How to Insulate Yourself from Everyday Hurts?
Do we live in a friendly world? An honest answer to that would be yes and no, we all want this world to be caring, friendly and fair but we often end up feeling disappointed.
Why is it so? Why can’t people be fair and friendly?
Wise people tell us that this world is like a hall of mirrors; you smile and every image around you smiles at you. You get angry and shout at the images and you see all the images getting angry and shouting at you. It is what you put out that comes back to you. However, things don’t seem to be that straightforward when dealing with human beings.
That would be applicable if the other person has understood your intentions and the nature of your actions properly and immediately, and they also have the capacity to respond in an appropriate manner. If that is not so, the example of the hall of mirrors won’t be accurate, because the images smile back at you instantaneously, whereas when it comes to human being there is a time lag and even then the results are not 100 percent guaranteed. I don’t mean to imply that the philosophy behind the hall of mirrors example is wrong.

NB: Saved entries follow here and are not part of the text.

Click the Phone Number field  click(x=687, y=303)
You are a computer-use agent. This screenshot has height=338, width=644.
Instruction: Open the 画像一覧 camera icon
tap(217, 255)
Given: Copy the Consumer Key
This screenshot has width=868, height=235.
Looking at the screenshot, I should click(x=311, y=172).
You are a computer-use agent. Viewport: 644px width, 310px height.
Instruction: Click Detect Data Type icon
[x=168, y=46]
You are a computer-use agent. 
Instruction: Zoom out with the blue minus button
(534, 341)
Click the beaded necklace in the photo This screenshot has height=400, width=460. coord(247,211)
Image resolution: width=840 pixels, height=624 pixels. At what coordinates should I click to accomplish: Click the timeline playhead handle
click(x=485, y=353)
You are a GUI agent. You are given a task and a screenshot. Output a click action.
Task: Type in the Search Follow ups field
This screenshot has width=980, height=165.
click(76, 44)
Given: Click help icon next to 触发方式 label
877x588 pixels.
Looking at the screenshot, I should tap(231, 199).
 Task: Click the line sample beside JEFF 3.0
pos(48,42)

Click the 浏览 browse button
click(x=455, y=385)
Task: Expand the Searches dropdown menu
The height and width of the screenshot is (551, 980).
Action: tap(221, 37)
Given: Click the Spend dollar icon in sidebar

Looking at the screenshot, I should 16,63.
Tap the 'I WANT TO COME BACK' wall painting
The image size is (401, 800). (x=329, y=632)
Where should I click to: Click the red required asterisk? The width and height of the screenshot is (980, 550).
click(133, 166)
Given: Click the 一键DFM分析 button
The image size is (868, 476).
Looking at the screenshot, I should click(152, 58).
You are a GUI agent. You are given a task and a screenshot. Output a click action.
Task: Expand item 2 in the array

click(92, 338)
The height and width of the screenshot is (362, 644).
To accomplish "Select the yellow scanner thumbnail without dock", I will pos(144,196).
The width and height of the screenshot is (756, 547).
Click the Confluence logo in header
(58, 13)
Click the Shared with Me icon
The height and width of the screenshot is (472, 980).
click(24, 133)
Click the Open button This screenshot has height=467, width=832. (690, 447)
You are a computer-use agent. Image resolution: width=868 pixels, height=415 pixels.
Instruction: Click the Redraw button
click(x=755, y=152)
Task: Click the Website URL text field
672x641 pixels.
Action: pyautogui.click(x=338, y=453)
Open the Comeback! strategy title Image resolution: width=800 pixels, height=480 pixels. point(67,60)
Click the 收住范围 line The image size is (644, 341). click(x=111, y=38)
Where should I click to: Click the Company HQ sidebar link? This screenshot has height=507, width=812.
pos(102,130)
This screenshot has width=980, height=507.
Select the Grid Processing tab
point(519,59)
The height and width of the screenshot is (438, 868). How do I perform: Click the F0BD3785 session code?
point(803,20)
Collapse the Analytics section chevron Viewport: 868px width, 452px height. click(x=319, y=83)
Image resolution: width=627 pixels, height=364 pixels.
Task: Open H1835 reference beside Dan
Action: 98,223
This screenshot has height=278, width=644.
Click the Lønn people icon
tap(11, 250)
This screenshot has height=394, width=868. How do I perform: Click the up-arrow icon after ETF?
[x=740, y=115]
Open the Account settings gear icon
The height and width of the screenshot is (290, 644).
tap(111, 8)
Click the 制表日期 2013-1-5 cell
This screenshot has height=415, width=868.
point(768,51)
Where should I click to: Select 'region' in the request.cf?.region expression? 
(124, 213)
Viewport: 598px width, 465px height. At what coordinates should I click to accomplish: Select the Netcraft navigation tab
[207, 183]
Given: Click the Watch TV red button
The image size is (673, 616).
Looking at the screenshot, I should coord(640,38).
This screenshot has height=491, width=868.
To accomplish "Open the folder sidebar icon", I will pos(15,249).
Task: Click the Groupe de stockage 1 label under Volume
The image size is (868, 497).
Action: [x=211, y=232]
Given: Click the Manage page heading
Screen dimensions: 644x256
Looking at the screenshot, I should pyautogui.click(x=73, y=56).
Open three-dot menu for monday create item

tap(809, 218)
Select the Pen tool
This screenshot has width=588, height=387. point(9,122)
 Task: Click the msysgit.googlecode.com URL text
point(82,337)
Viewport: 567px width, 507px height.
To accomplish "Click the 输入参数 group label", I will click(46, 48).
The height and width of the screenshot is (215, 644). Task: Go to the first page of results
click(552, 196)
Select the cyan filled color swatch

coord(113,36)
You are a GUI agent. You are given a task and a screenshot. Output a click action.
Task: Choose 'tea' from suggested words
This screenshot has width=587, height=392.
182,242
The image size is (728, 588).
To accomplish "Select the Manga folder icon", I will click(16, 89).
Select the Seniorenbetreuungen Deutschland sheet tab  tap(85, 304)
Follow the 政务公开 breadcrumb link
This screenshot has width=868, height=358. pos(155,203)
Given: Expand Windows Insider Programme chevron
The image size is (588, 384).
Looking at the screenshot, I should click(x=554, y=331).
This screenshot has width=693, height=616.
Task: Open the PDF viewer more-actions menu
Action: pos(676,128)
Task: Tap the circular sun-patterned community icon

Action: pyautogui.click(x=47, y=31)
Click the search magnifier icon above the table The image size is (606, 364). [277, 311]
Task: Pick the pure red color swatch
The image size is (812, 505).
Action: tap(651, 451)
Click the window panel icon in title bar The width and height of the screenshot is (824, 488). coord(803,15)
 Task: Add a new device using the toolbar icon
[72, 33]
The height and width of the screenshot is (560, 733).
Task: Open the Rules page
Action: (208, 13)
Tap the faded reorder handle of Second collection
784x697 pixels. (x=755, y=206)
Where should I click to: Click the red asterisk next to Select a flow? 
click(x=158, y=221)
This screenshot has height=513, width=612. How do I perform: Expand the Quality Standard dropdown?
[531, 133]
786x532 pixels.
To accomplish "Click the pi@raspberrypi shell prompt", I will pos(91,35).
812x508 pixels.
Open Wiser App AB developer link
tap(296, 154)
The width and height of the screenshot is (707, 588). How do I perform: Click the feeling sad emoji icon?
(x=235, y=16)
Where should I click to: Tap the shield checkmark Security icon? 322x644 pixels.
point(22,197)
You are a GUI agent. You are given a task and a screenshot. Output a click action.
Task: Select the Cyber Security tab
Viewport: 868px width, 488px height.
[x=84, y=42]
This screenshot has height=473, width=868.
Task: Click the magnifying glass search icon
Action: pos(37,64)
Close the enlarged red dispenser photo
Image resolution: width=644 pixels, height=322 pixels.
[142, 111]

Did Jesus, Socrates and Galileo get what they had put out in the outside world, definitely not. The response from Jesus to that, one can infer from his teachings, would be that your rewards may not be available to you in this world and also not in the material form. That is what most religions tell us in order to explain the unfairness in this world ,when we see righteous and innocent people being subjected to enormous persecution and suffering. And those who are not religious minded just accept that life is not fair, it’s full of uncertainties and we all are subject to chance and life doesn’t make sense, without digging deeper in order to find out why.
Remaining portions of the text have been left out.